I think it's John McG's fault that this came across my attention. According to the poster,

[a cited USA Today article] also contains some worthwhile comments on the danger of politicizing science, as well as in pretending that science can resolve contentious policy debates.
Yes, you have to beware of people using their credentials to forward political (or market) agendas, but science isn't something that bears the weight of opinion as obviously as everyone seems to think. Just because theories can be developed and institutionalized to a degree, it's rare that this stuff sifts through peer review for very long. It may take an extra convincing argument to sway the establishment, but at the end, science is interpretation of facts and measurements, while politics is interpretation of opinions. Ideally, opinions are grounded in facts, but they sure don't have to be.

Facts enrich opinions more than opinions enrich facts. You do have to be wary of the latter, whatever the source. Still, I wish I had more sources of science policy opinion.* When scientists write editorials they tend to be either dreadful (and USA Today and Volokh are right that the opinion is often more funding) or bombastic (which is more fun since there are a lot of earnest deniers out there, but I'm still glad I skipped Stephen Jay Gould deriding The Bell Curve at novel length). In the opposite case, when professional opinion writers get their hands on scientific points, it's nothing short of a train wreck. It's the worse with conservative pundits, because conservatism, by definition, is a set of opinions that's been reinforced for a while. The liberation from a justifying set of facts for those opinions may be a newer development in the movement. Certainly they're more crass than I remember as a kid.

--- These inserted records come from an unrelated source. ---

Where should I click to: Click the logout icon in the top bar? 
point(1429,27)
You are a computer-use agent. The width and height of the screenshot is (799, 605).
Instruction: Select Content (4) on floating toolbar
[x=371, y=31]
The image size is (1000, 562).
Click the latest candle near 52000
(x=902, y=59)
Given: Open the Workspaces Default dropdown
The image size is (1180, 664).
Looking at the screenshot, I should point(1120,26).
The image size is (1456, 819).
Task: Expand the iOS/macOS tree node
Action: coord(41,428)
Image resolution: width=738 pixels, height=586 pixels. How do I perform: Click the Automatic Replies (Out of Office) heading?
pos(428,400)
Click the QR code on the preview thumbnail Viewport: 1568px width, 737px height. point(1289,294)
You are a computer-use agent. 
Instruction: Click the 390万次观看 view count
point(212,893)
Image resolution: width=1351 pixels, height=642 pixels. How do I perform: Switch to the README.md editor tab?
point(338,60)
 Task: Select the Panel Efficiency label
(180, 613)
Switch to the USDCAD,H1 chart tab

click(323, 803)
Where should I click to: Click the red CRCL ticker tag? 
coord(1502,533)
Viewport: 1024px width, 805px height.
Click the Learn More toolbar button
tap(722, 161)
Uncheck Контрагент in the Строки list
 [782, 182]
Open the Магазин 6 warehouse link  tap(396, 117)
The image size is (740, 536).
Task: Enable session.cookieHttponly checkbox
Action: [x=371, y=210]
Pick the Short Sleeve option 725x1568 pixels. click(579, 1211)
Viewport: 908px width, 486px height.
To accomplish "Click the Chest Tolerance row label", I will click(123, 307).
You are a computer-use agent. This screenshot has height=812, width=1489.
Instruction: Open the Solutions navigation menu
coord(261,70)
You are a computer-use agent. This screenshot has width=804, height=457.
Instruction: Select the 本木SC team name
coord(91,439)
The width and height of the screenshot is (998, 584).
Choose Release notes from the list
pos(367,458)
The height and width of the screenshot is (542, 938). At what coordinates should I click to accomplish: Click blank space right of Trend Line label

[Is this what happened to economics? I had just finished mocking supply side theorists last night when it occurred to me that Milton Friedman shouldn't really be called a lightweight. I don't know if he can be blamed for skyrocketing the national debt in flush times, favoring short-term speculation over real investment, or a suspiciously self-serving policy of enriching the already rich, but whatever we have now also seems a far cry from Friedman's monetarism. Need to read more on that. Consider it an invitation to comment.] Even if they've got some intellectual bits distantly behind them, the cheerleaders of poorly fortified opinions generally (and wrongly) imagine themselves the first in line to reap the promised rewards of their insincerity. Cushy and undeserved jobs aside, I don't know if your average conservative hack is really of the ownership class, and less so their readers.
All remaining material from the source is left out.